This director laid hands on me and moved me as if I were not a human being, but instead an inanimate object. A prop. A piece of property that he had automatic permission to move, without any need to acknowledge my humanity or any need to ask for my permission to touch me. As if I was not a worker or fellow employee on this job. As if I was a mannequin, or a furnishing, or a thing.
I had been handled.
What Is Handling?
“Handling” is the term to describe the physical act of moving stand-ins to new marks and positions, rather than giving them verbal instructions and directions on where to move and where to be.
Handling means that someone else touches a stand-in, then pushes or pulls the stand-in to a new position. In the process, the stand-in loses control of his or her own movement and is under the control of the person doing the handling.
Handling a stand-in might occur with the stand-in’s permission. The person who wants to handle the stand-in might approach the stand-in with the desire to move the stand-in, ask, “Do you mind if I move you?,” then lay hands on the stand-in and move the stand-in from one place to another, sometimes just a foot or so.
Frequently, this interaction happens surprisingly quickly. The stand-in may thoughtlessly agree to being handled, not feel in a position to refuse being handled, or may already be being handled before the stand-in can genuinely grant permission — as if the person asking for permission was going to handle the stand-in anyway, no matter if the stand-in refused. We’re talking an interaction that might happen in 1 second, because of the production time demands in setting up a shot with stand-ins.

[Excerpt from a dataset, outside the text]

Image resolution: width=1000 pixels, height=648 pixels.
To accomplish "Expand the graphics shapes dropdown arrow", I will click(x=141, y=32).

However, as was the case in my anecdote, all too often handling occurs without asking for the stand-in’s permission. As it seems to go, another crew member seems to think he or she has permission or authority to lay hands on a stand-in and move that stand-in around like a chess piece while setting up a shot.
Handling, Power Dynamics, and Economic Calculations
Most of the time, the crew person doing the handling is in a more powerful position on set than the stand-in: a camera operator, a DP, an assistant director, a director.
It’s usually one of those four positions.
If the crew person is a celebrity, or highly respected or experienced, the perception of power is amplified.
Because of these power dynamics, and because of how low on the production totem pole a stand-in may feel, the stand-in may feel in no position to do anything about being handled on set, and just “deal with” the practice.
Some stand-ins might accept being handled as “part of the job.” As if there is no other way to set up a shot with stand-ins, than to lay hands on them and move them around.
Plus, it may seem to the stand-in that he or she could be more easily replaced than a celebrated, respected, or experienced crew person who has already worked on the production for some time. It may seem that one complaint about being handled will be the end of that stand-in’s job rather than that crew person’s. Usually, a stand-in will perceive his or her complaint in the starkest of terms: “That’ll be the end of me,” rather than “I’ll get an apology from the crew member and the production, and we’ll move on with an understanding.”
And given economic realities — that stand-ins’ job opportunities are often variable and inconsistent, and that stand-ins can make so little money to begin with, especially compared to what many other workers make on set — tolerating unwanted handling may be an economic calculation for the stand-in. That it may be better to tolerate or “tough out” unwanted handling than tough out life without the income from a stand-in job where there is handling.
Each stand-in’s economic reality is different. A union stand-in might reject a job after being handled, while a non-union stand-in making minimum wage might tough out the experience in order to keep the job.
Of course, the opposite could be the case: The union stand-in might stay on the job despite being handled; a non-union stand-in might seek other, better paying, and safer work. Which stand-in is having trouble paying bills, and which stand-in is funded? No blanket statement can be made about all stand-ins’ economic realities.
“Common Sense”
Furthermore, given the unique and relatively misunderstood job of stand-ins, outsiders who are not familiar with stand-in work may think that tolerating handling is ridiculous and one must leave the job if ever handled.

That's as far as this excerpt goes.